Rules for Stealing Stars

“I would miss trees,” I say. “We need trees. To breathe and stuff. And also, stability.” Stability is a word the school counselor used when we all talked with her last year when Mom wasn’t doing well. She kept saying it over and over to Dad, until he started repeating it too. Their whole conversation was just a repetition of that one word. Pretty weird.

“Oh, you’ll like the trees there!” Dad says, missing the point entirely. “Very different! Sparse. Unique.” He nods. At least he agrees with himself. The rest of us clearly do not agree with anything he’s saying.

“We’re not going,” I say. It is not usually up to me to speak for all of us. That’s Eleanor’s job. But I’m older now. I’ll be twelve in two months and three days.

I want to explain why it’s impossible to leave: not only am I not ready to see Mom with her bracelets piled on one wrist and some new sunny attitude or something, but we also have the closets to worry about. And the girl who’s stuck inside. And the way they save me from how impossible every day seems otherwise.

If I really want to see Arizona, I’ll have Astrid make a diorama of it for Eleanor’s closet.

“I have postcards,” I say. “I know what it looks like. And how Mom is. We talked. So, I think I’m good. And I like the postcards.” I emphasize the words postcards like it is going to have some very deep impact on Dad. He laughs, but stops when I don’t laugh along.

“We’re a family, Silly,” he says carefully. He gives me another pancake. He is definitely convinced pancakes are the key. “Now, where’s Marla? I know she’ll be excited.” I look around and take count. It’s not like I have seventy-five sisters or anything. I’m not even one of twelve. But sometimes I have to list us out to realize who is missing. Silly, Eleanor, Astrid, I say in my head, making sure to count myself, because I am always the first person I forget.

I look up at Astrid and Eleanor, to see if they have been doing the same calculation I’ve been doing, but they’re quicker and faster and older, so they’ve already cleared their plates and run up the stairs, and Dad is looking like he wants to scold them, but can’t because they put their dishes in the sink like they’re supposed to.
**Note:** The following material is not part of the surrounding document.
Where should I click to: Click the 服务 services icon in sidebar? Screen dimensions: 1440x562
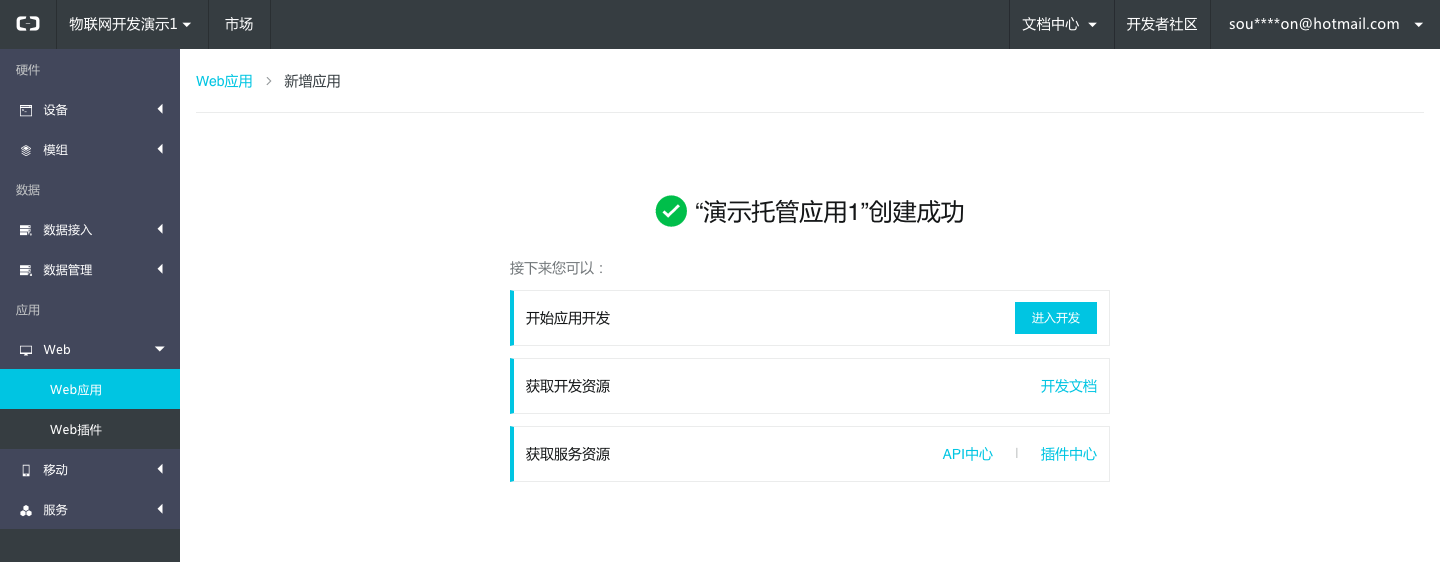(x=26, y=510)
“We better not have this very important conversation without Marla,” I say in the least-desperate voice I can muster, which is still very, very desperate. I run up the stairs and straight into Astrid and Eleanor’s room, because that is the one and only place everyone would be.

Eleanor is banging on the closet door. She’s jiggling the doorknob, yanking and pushing and trying to force the doorknob to turn. I am remembering the terrible paralyzed feeling from last night, and wondering why, why, why I didn’t jump out of bed and drag Marla kicking and screaming from Astrid’s bad closet into my good one.

“She. Last night. I didn’t. When you were. But she must have come out,” I say, and then realize I have mostly said words and not sentences. “She went in last night. I heard her. I assumed she came out after I fell asleep! I should have stopped her, but she was so mad at me and I didn’t want her to yell and—”

“You heard her go in again?” Eleanor says. She repeats herself, but screeching this time.

“Silly!” Astrid says. Silly. Not Priscilla. If I don’t get it together soon, if I don’t turn into a much better sister and person, like, ASAP, there will be no one left in the world who calls me by a real name.

Astrid’s the one who was asleep in the room when Marla went in. But I’m the one who will get all the blame. Astrid is allowed to be sleepy and spacey, but I’m not allowed to do anything wrong ever.

“What about getting stuck?” Eleanor says. Then they’re both banging on the door, and their voices are higher and scarier and scratchier, and I am banging too, and the closet is not opening. Dad knocks on the bedroom door. Thank goodness we closed it behind us.

“Girls? It’s a little loud. Are you being mean to Marla?” he says.

“We’ll be quieter!” Eleanor calls out. “We’re playing!”

“Well. Okay. But we need to finish our conversation,” Dad says. He still doesn’t open the door. It’s some kind of miracle, the way he trusts us.

“Totally! Can’t wait!” Astrid says. She sounds more like Eleanor than herself, but desperate times call for desperate measures, I guess. We stay quiet, listening to Dad make his way back downstairs. We start banging again when we’re sure he’s gone.

“I’ll come out when I’m done,” Marla says from inside the closet. “I’m almost done, I’m almost done!” Her voice is wet. Teary. Catching on itself and tripping itself up. “Let me be! Leave me here! Everything’s fine.” It’s a relief to hear her voice. All three of us stop for a moment, inhale and exhale deeply.

“Come out now!” Eleanor says. She cups both her hands around her mouth and leans in close to the crack between the door and the wall, like that extra bit of sound that will poke through could make all the difference in saving Marla.